Would You Eat This? #1: Fish Balls
May 11th, 2009 by plumpdumpling

While riding the bus down 2nd Ave. a couple of weekends ago, I forced Dr. Boyfriend out the back door and into a shop called Schaller & Weber, thinking it was a cheese store. Because its sign is yellow and red, which everyone knows are the universal colors of cheese. But no, it turned out to be a totally famous and ancient meat shop that we later saw profiled on this Anthony Bourdain special about disappearing Manhattan culture (about two minutes and 45 seconds in).

One wall of the store was taken up by a display case of various sausages and terrines, the other wall was a refrigerated case of smoked whole fishes and cod roe, and the single section of shelves that filled the entire middle of the tiny room was stacked with foreign chocolates. Which is even better than cured meats, obviously. But there was one little shelf hidden around a corner in the back that contained this:

fish balls in fish-bouillon

And the question is: how much would I have to pay you to eat fish balls in their own bouillon?

Bacon Candy Bar
Apr 20th, 2009 by plumpdumpling

I really hate that loving bacon has become such a trendy thing–i.e. Josea in the Bacon is a Vegetable t-shirt in last season’s “Top Chef”–but I do love that I can now basically find it everywhere and in everything.

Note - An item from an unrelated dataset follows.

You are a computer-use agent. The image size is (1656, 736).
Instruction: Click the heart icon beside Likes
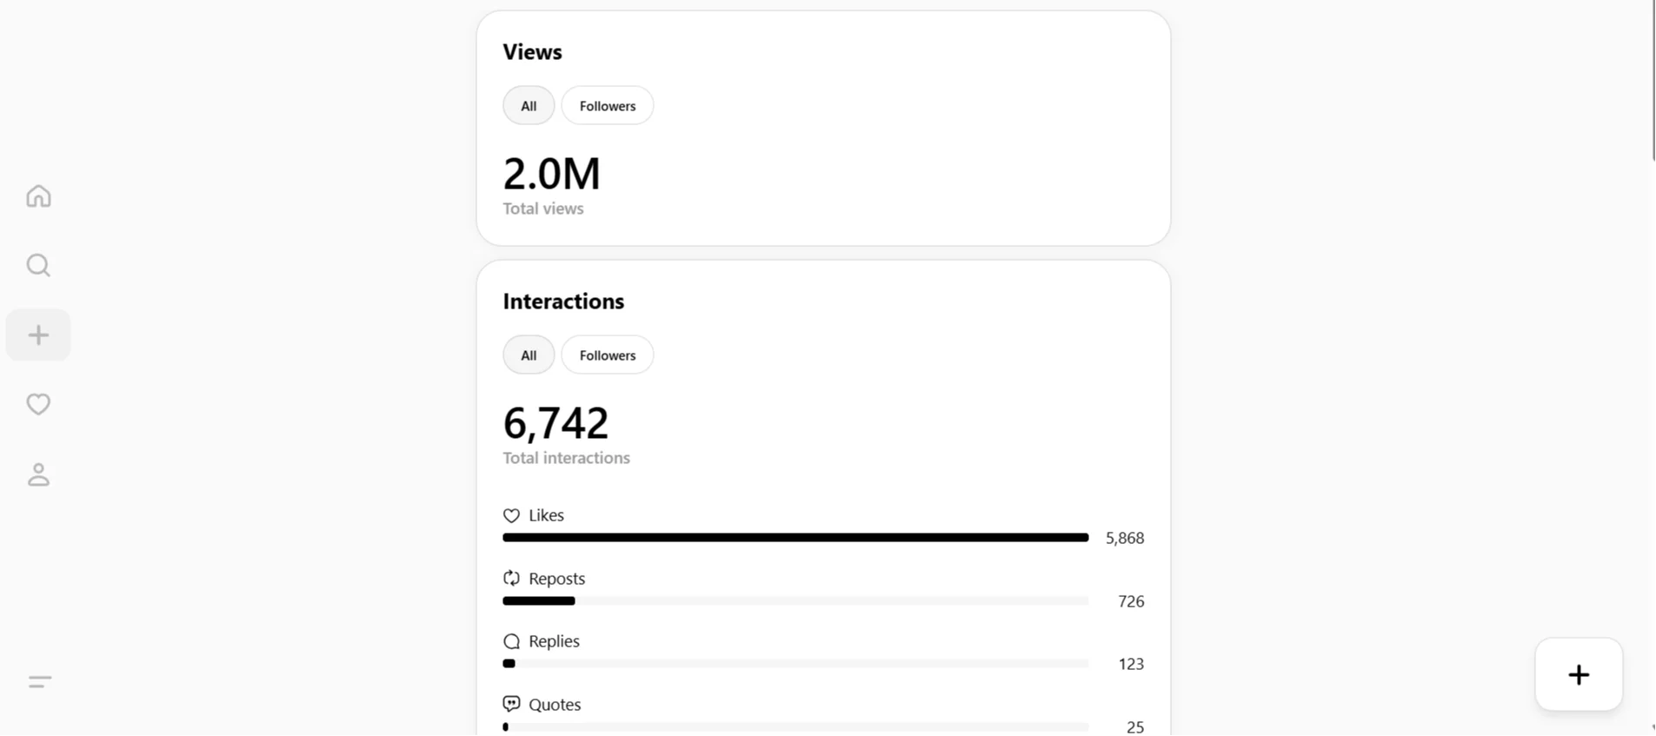(x=511, y=515)
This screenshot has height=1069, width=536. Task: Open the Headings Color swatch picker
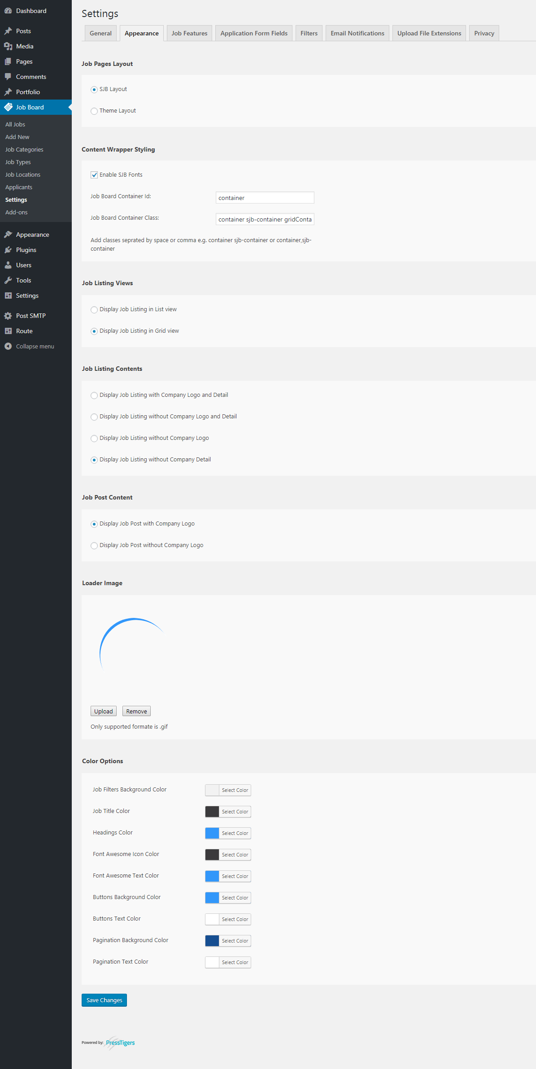coord(212,833)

Case in point: Mo’s Bacon Bar by Vosges Haute Chocolat, modeled here by my boyfriend and fellow smoked meats fan, Kamran:

We spotted it amongst the coffee-flavored beer and the tofu jerky at Whole Foods, and since my co-worker Tim is always raving about his bacon-flavored gum, we went for it. The website directs you to “rub your thumb over the chocolate bar to release the aromas of smoked applewood bacon flirting with deep milk chocolate” and to “snap off just a tiny piece and place it in your mouth, let the lust of salt and sweet coat your tongue”. (Comma splice and all.)

We, of course, gobbled the thing without savoring a minute of it, but let me tell you–we still felt pretty lusty. It wasn’t just slices of pork dipped in chocolate like I’d feared (and like Kamran had wished) but was a solid bar of dark chocolate with tiny, super-crispy chunks. Initially, it was sort of like biting into a Nestle Crunch, because all I got was texture. But then the saltiness hit. And then the slightest bit of baconness.

So what I’m saying is that if you like red meatstuffs, your reaction will be along the lines of this:

But if you aren’t fond of the idea of flesh in your desserts, Mo’s Bacon Bar will still likely not completely gross you out. At $8 ($7.50 on the website), though, you may just want to throw some salt on your Hershey’s and call it even. Or try out the completely vegan and hilarious-in-a-confusing-way bacolicio.us, which my extra-meaty friend Mike brought to my attention this weekend.